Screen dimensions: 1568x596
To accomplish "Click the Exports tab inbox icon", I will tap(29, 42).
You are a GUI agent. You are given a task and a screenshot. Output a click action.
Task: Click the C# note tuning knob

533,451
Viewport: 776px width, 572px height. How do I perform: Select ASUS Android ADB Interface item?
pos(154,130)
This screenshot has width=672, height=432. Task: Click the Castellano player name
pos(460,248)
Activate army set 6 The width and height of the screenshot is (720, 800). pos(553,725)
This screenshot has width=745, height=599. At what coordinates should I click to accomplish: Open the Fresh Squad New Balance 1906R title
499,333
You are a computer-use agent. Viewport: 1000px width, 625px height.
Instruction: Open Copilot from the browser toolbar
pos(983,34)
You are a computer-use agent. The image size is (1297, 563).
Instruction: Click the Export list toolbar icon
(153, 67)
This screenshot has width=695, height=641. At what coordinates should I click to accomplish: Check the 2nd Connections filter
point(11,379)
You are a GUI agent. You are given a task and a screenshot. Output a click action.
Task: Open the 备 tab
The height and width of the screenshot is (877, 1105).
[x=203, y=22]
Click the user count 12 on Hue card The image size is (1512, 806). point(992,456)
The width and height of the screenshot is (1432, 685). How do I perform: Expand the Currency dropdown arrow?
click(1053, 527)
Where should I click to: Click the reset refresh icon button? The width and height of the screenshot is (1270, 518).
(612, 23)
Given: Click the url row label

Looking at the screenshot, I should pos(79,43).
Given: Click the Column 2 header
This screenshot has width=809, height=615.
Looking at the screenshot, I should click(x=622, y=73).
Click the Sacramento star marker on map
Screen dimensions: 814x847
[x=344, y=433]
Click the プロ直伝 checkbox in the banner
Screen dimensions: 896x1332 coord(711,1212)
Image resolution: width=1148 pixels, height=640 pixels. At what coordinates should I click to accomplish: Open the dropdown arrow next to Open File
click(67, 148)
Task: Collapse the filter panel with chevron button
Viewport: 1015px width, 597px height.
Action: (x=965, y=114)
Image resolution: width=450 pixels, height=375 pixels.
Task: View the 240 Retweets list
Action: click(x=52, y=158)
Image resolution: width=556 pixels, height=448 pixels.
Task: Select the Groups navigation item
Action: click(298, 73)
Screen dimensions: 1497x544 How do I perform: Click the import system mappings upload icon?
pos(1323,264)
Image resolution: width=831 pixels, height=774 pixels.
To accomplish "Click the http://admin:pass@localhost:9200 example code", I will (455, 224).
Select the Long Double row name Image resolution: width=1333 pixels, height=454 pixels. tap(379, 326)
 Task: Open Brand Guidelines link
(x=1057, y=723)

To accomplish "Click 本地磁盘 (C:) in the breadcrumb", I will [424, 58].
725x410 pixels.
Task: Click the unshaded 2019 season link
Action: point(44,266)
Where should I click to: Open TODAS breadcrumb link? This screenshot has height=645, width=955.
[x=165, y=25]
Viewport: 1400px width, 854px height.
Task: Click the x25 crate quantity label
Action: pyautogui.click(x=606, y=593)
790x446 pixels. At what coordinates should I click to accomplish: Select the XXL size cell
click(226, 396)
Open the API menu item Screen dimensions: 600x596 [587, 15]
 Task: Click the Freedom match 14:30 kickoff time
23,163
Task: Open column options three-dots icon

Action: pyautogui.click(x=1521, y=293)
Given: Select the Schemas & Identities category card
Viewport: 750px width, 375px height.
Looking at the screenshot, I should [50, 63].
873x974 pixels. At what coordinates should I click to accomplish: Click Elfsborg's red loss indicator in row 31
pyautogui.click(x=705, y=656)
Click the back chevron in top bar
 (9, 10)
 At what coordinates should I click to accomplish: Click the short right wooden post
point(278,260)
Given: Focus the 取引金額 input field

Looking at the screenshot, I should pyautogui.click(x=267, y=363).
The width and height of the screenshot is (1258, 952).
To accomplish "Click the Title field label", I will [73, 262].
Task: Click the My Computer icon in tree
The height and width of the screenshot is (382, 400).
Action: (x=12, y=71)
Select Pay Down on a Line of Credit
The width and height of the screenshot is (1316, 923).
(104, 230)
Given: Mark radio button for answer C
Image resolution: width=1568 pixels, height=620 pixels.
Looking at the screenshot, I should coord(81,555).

[Exercise] Beginning with the line that holds "The height and width of the screenshot is (382, 400)." and ending with the last line of the material, output each line exactly and nothing beyond them.

[Exercise answer]
The height and width of the screenshot is (382, 400).
Action: (x=12, y=71)
Select Pay Down on a Line of Credit
The width and height of the screenshot is (1316, 923).
(104, 230)
Given: Mark radio button for answer C
Image resolution: width=1568 pixels, height=620 pixels.
Looking at the screenshot, I should coord(81,555).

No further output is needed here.